Porque a sociedade considera impossível que duas pessoas do mesmo sexo tenham um filho pela via biológica “natural” (embora, hoje se tenha um grande desenvolvimento de técnicas de fertilização artificiais, possibilidade de adoção), a parentalidade homossexual esbarra em preconceitos, na ignorância, em argumentos fortemente arraigados à religião, à moral e aos “bons costumes”, frutos da repressão sexual a que nossa sociedade está submetida (SANTOS, 2004). Os três principais mitos sobre este tema são:

a) O medo de que a ausência da figura paterna/materna dificulte uma adequada aquisição dos papéis de gênero;

b) O medo de que os filhos de gays e lésbicas sejam necessariamente homossexuais. Este mito omite que a maioria de gays e lésbicas vem de famílias heterossexuais;

c) O mito de que gays e lésbicas são potenciais abusadores e vão abusar sexualmente de seus filhos.
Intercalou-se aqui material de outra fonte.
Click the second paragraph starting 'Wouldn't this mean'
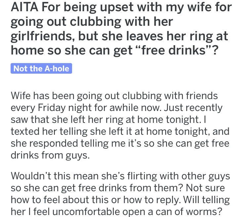Viewport: 248px width, 217px height. tap(120, 194)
Por conta desses mitos, a “família homoparental” costuma ser objeto de muitos questionamentos que trazem relações preconceituosas e sem embasamento algum sobre “orientação sexual” dos pais/mães e a associação ao cuidado dos filhos. Por conta destes questionamentos, já existem alguns estudos internacionais que demonstram que é a capacidade de cuidar e a qualidade do relacionamento com os filhos o determinante da boa parentalidade, e não a orientação sexual dos pais (ZAMBRANO, 2006).
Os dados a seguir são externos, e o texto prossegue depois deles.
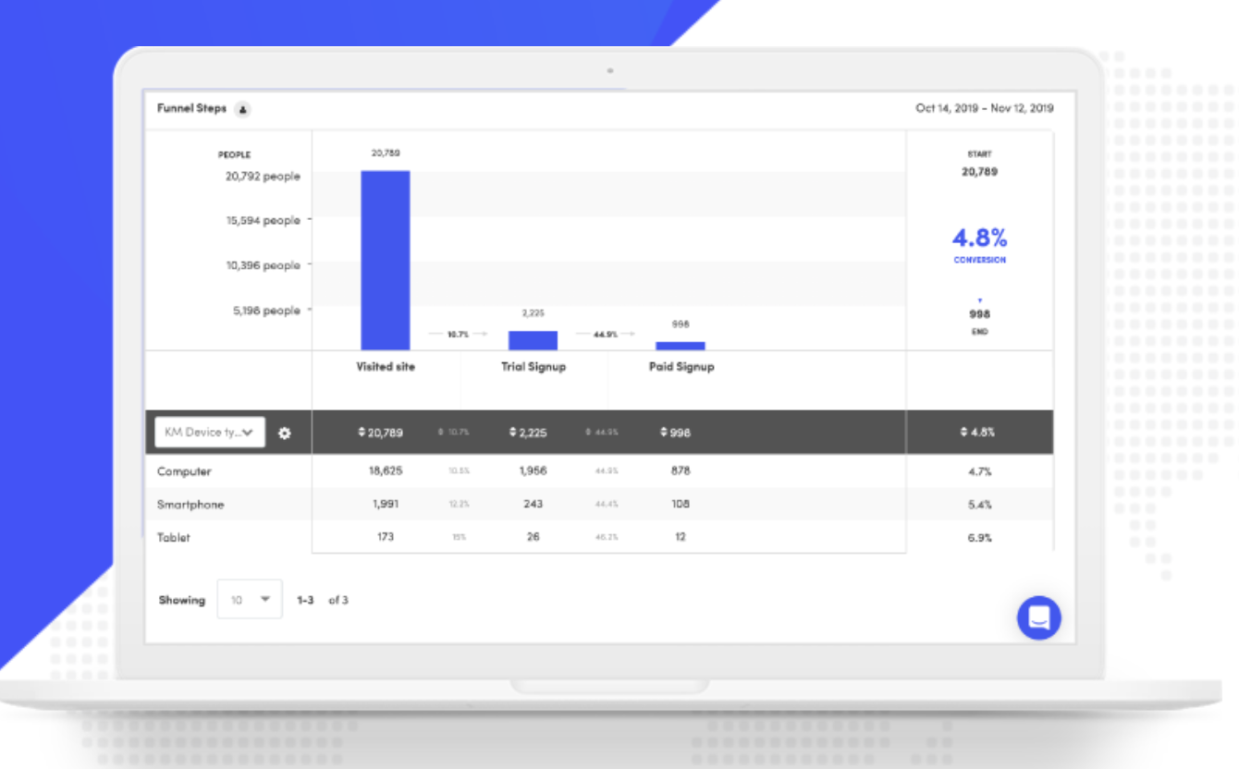Open the gear settings icon in table header

pyautogui.click(x=284, y=433)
GROSSI (2003) aponta as formas de filiação entre homossexuais já conhecidas pela literatura vigente: filhos de relações sexuais anteriores, dentro ou fora de um contexto de conjugalidade; adoção por apenas um parceiro (em alguns casos a justiça brasileira concedeu a adoção com o nome do casal); utilização de novas tecnologias reprodutivas (inseminação artificial para as lésbicas e barriga de aluguel para gays) ou ainda coparentalidade entre lésbicas e gays. Sendo que, segundo SANTOS (2004), o que tem mais destaque na literatura brasileira é a questão da

adoção, principalmente para homens gays, embora seja possível encontrar estudos sobre mulheres lésbicas que optaram pela concepção por intermédio de relações sexuais ou inseminação artificial.

Neste trabalho, me concentrei nas tecnologias reprodutivas como métodos para ter filhos não só por sua centralidade nas discussões sobre a maternidade lésbica, mas também por suas implicações no contexto mais amplo do discurso das famílias homoparentais. Destaco aqui que entendo por tecnologias reprodutivas tanto as técnicas de Reprodução Assistida (inseminação artificial, Fertilização in Vitro, etc.) quanto às tecnologias mais leves como a relação heterossexual ocasional com finalidade de engravidar e a auto-inseminação caseira, pois para realizá-las é necessário que as mulheres tenham conhecimento sobre seu corpo, dentre outras questões. . Estas estratégias vêm ganhando visibilidade no Brasil, segundo estudos já publicados (SOUZA, 2007; SOUSA, 2005; EUGÊNIO, 2003; GROSSI, 2003) e já é alvo de muitos estudos internacionais (ROWLANDS e LEE, 2006; CLARKE, 2005; CHABOT e AMES, 2004; TOURONI e COYLE, 2002; REIMANN, 1997, entre outros).

É interessante ressaltar que na medida em que as práticas de reprodução estão sendo difundidas entre as mulheres lésbicas, as relações baseadas nos vínculos de sangue ressurgiram onde menos se esperava: dentro das próprias famílias homoafetivas, que eram definidas por oposição às relações biológicas (WESTON, 2003).